I think we need to refocus our lenses in terms of what we are trying to achieve. The United States and the countries of Asia and Europe, for that matter, are of course interested in leading the others in prowess — in economy, technology, and environmental policy.

But those are not necessarily mutually exclusive entities, nor do they have to be. Seizing ‘opportunities for partnership on a range of issues’ and resources and technology, as well, will be the best way to ensure environmental and economic stability, world-wide.

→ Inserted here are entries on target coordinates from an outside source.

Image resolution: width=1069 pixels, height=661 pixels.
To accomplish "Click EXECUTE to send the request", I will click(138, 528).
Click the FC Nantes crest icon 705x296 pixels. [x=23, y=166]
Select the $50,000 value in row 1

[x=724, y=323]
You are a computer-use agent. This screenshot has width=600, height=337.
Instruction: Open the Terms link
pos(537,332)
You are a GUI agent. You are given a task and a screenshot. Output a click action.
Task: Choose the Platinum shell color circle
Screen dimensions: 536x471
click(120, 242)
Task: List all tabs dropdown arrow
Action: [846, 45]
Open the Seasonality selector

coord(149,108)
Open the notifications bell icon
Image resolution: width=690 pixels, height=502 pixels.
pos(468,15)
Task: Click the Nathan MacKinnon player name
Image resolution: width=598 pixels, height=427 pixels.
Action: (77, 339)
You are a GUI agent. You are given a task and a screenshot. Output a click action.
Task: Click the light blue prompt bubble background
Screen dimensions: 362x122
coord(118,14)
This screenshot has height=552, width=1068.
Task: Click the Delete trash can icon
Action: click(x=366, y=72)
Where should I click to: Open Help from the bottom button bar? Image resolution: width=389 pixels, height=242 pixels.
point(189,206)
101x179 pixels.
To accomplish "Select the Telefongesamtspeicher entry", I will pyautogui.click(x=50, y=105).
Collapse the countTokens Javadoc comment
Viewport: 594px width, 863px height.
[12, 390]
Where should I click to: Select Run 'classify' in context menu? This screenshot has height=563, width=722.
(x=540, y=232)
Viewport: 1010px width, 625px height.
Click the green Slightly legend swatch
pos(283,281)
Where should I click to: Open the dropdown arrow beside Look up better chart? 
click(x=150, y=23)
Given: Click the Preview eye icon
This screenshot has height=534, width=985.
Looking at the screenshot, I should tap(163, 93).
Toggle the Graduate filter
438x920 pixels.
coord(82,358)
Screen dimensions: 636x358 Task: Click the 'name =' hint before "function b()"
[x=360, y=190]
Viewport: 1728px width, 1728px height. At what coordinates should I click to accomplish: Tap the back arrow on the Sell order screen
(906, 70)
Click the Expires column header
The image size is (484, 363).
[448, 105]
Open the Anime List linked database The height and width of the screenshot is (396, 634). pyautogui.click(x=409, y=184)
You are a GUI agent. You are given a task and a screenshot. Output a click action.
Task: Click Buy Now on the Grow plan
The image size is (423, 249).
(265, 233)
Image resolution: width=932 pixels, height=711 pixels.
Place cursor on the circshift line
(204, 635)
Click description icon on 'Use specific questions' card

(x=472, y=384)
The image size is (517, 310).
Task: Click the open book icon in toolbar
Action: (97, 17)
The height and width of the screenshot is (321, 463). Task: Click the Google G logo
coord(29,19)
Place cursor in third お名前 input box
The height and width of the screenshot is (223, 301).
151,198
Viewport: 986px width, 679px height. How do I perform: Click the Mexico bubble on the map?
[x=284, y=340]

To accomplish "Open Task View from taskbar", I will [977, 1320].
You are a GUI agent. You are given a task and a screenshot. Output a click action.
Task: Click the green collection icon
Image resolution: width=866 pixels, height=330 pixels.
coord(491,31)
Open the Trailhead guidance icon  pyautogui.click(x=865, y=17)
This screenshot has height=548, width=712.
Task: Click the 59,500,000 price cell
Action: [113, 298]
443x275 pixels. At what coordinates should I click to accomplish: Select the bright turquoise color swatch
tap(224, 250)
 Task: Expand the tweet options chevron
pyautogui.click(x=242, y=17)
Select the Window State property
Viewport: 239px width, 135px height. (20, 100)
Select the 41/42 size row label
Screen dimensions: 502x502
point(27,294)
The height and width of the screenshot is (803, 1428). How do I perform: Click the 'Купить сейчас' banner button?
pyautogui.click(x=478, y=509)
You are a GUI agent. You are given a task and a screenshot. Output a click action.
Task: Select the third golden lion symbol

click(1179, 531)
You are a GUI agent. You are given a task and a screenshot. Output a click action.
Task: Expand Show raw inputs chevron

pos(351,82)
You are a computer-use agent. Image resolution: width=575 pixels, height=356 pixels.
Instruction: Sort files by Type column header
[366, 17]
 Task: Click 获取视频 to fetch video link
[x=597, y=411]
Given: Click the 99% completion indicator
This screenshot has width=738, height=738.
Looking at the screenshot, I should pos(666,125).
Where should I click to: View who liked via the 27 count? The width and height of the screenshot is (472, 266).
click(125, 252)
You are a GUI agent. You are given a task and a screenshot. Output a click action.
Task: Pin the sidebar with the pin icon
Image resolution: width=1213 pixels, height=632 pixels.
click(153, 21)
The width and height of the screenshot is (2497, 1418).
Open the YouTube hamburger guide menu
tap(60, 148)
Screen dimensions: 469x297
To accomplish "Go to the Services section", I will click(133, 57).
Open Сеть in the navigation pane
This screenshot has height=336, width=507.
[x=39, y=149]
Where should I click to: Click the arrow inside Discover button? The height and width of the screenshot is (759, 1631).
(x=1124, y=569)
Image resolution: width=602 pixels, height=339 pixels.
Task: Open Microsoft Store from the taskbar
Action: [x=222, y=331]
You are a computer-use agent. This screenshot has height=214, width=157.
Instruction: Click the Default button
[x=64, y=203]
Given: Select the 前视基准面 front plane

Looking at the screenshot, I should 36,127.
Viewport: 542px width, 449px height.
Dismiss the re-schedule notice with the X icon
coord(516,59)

A [global] chain is only as strong as its weakest link, after all.

————-

Editor’s Note: Our country’s current administration is aware of the preparation needed in the present to dominate the fields of energy science and engineering in the soon-coming Energy Generation, in which jobs, education, and social sectors will be defined by energy use, innovation, technology, and efficiency.

In April, President Obama proposed an important initiative to inspire the next generation of clean energy innovators. Obama’s proposed program RE-ENERGYSE (Regaining our Energy Science and Engineering Edge) would prepare thousands of engineers and scientists for clean energy fields through early education in K-12 schools, through technical colleges and universities. By 2020, RE-ENERGYSE would educate and adequately prepare more than 15,000 professionals for this field.

This program and others like it will be critical for reclaiming American leadership in clean energy technology. Congress denied funding for RE-ENERGYSE for 2010, but the Obama Administration is steadfast in its efforts for this flagship program, and is hoping to drum up more support, especially among college students nationwide, for the program’s passing by Congress in 2011.